The isonychia seemed to lose favor quickly, and I confronted the conundrum once again. What rises I observed were the hard, aggressive spurts that make me think that fairly substantial insects must be involved, yet the only flies I saw in the air were small, likely olives and Hebe’s. I couldn’t quite convince myself to drown a size twenty olive in that bubbling chute of current, so I tried a caddis for a while and then settled on one of my Poster versions of a Hebe.
The afternoon was moving along toward evening, and I could feel the air cooling. With the mid-river action ceased, I worked back toward the bank and downstream a bit to look for rises where the current softened slightly. A couple eventually showed, likely moving fish as the big river is noted for, and my casts remained untouched. When a fish rose a second time in about the same place, I took it as a sign and peppered that bubble line with casts, finally joining battle with a second warrior.
Rainbow number two bent the cane and spun the pawls on my seventy plus year old Hardy even better than his predecessor, and that took some effort. When he leaped clear of the surface I saw a somewhat wider flank than the first bow’s. This fellow must have found a few more meals through the long hot summer than his brother. Finally drawing him close enough to scoop him with the net, I pinched the little fly and turned it free from his jaw, another nice Delaware rainbow with the heart of a steelhead.
Life on the Delaware isn’t easy for these magnificent wild rainbows, and it is rare for a fish to live long enough to reach twenty inches. I have been blessed to catch several of that size during twenty-five years of Delaware fishing. The typical nice Delaware bow, the fish that will spool you with ease should they have the inclination, will measure between fourteen and eighteen inches long.

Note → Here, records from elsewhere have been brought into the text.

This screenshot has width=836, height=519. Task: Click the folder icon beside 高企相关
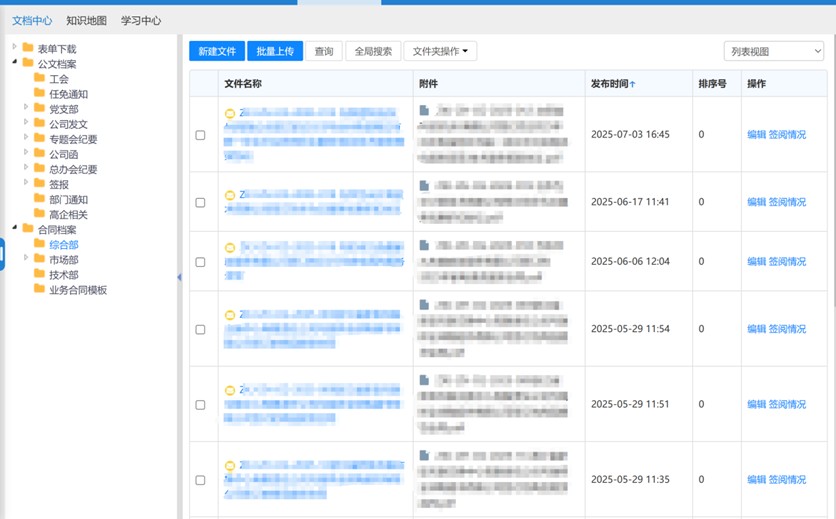[39, 214]
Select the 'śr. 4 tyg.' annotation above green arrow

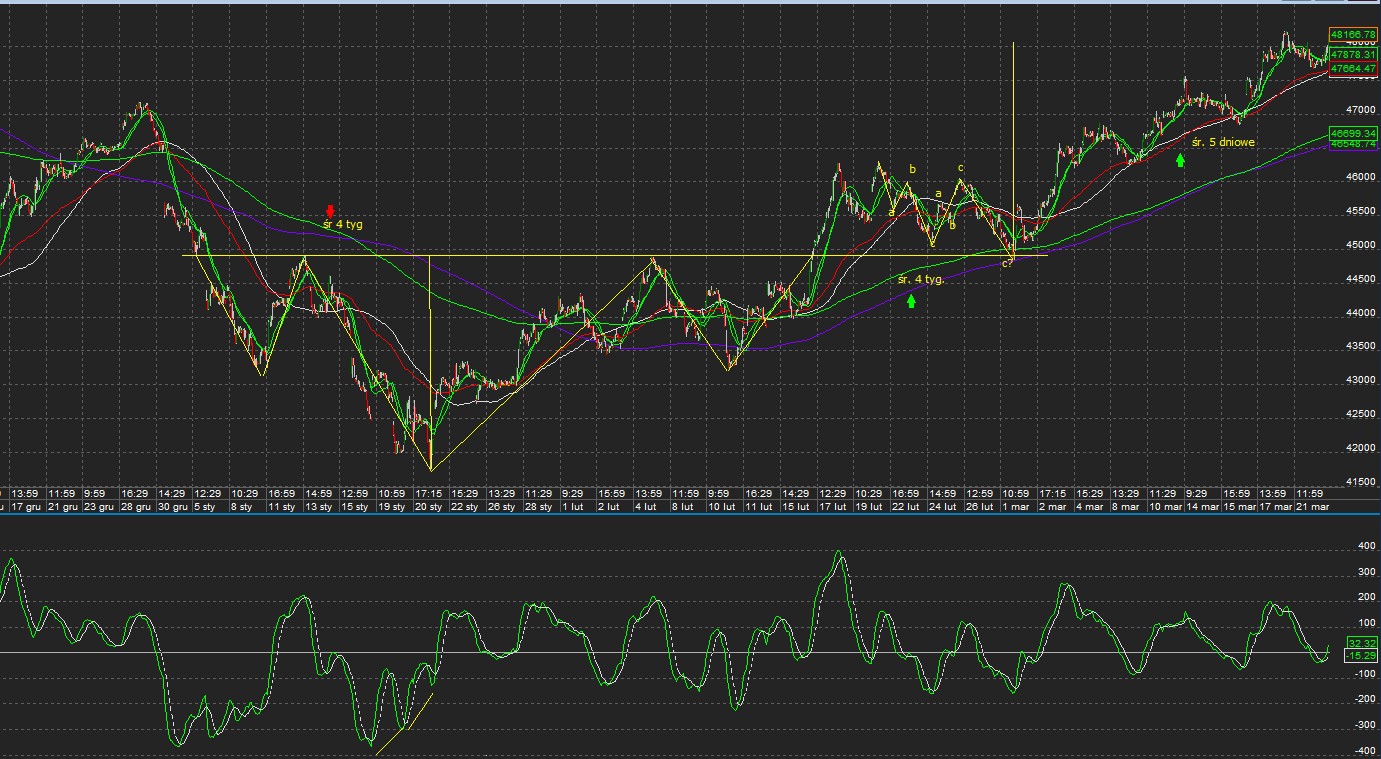[x=921, y=280]
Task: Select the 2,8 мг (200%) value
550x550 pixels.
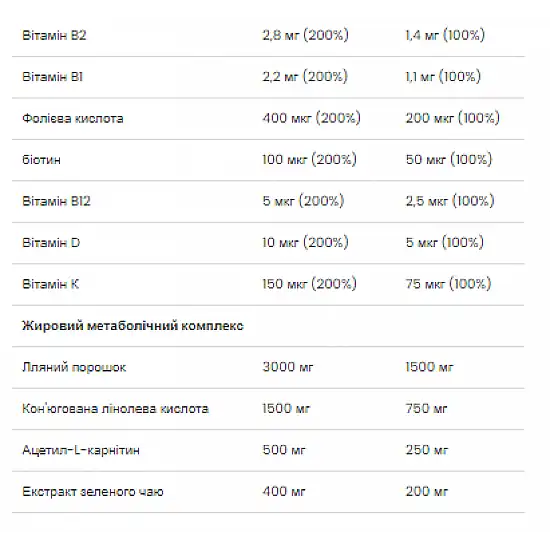Action: point(306,35)
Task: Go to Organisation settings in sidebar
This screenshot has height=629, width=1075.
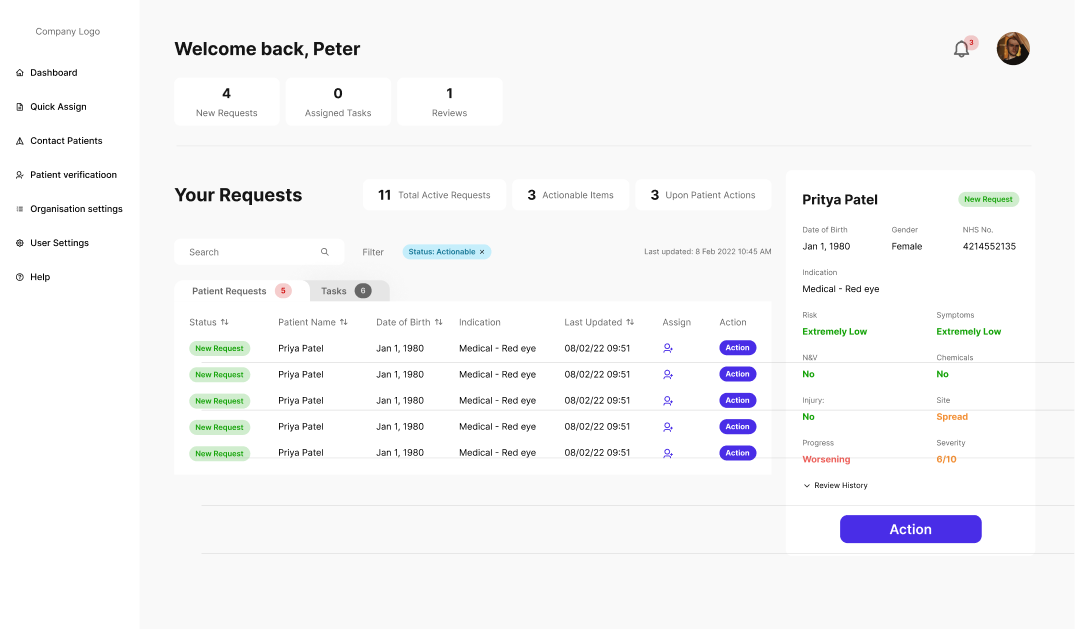Action: [x=76, y=209]
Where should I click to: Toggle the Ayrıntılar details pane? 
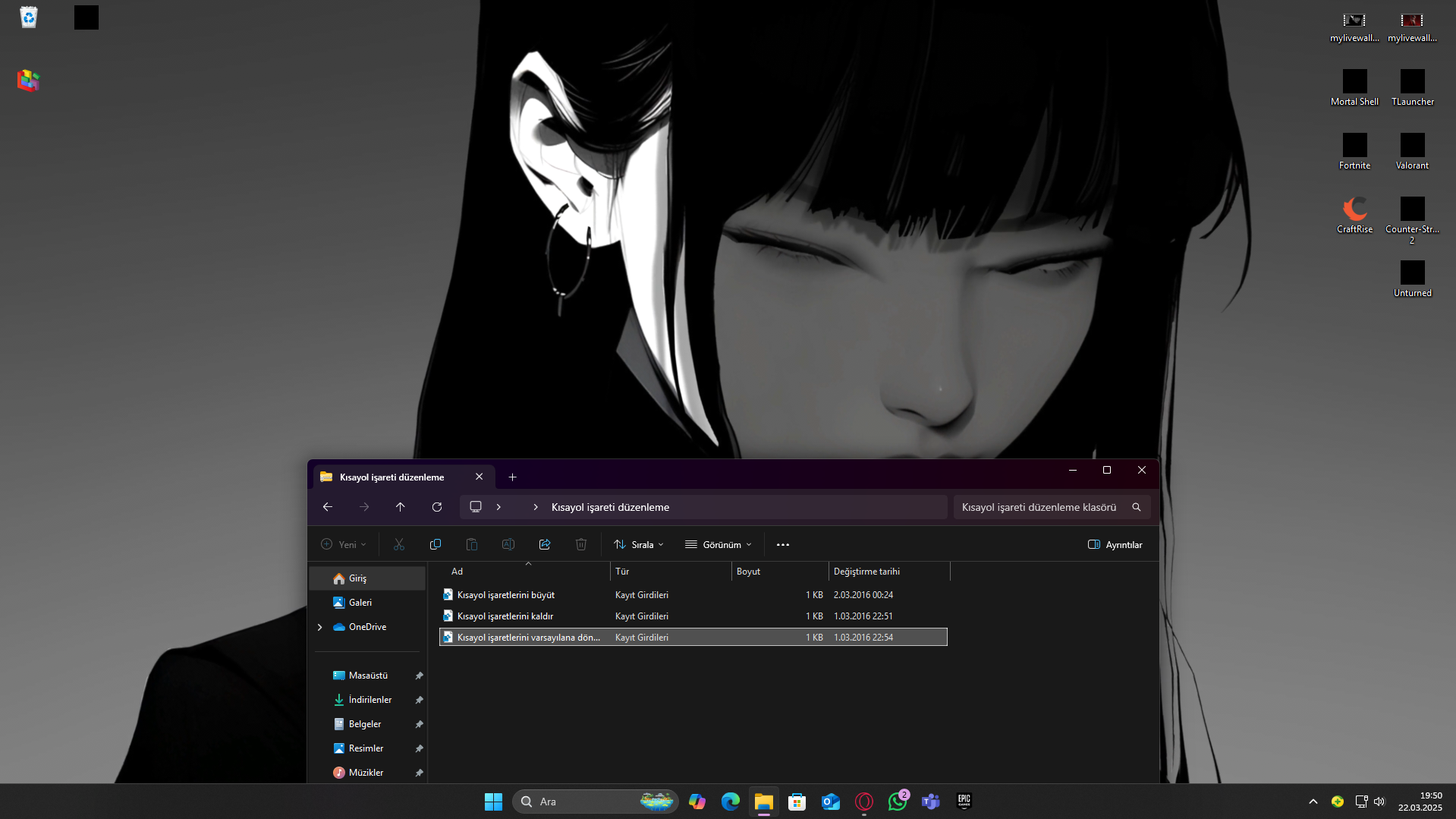[x=1115, y=544]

Their heart however is immeasurable.

An exceptional Delaware River rainbow: twenty-two inches of strength and indomitable spirit taken on a May 2009 float trip with Delaware River Guide Patrick Schuler. It would be eleven years before I would eclipse that trout with a pair of longer and heavier Delaware bows. The Mainstem welcomed me back with open arms, and I thanked her as I lingered during my hike back to the car. Spring and autumn are the seasons of this great river. Should New York City ever fix their leaks and curb their incredible waste of our watershed’s precious, pure water, perhaps the amazing Delaware rainbows way thrive in summer. It would be truly inspiring to be able to see this fishery reach its full potential.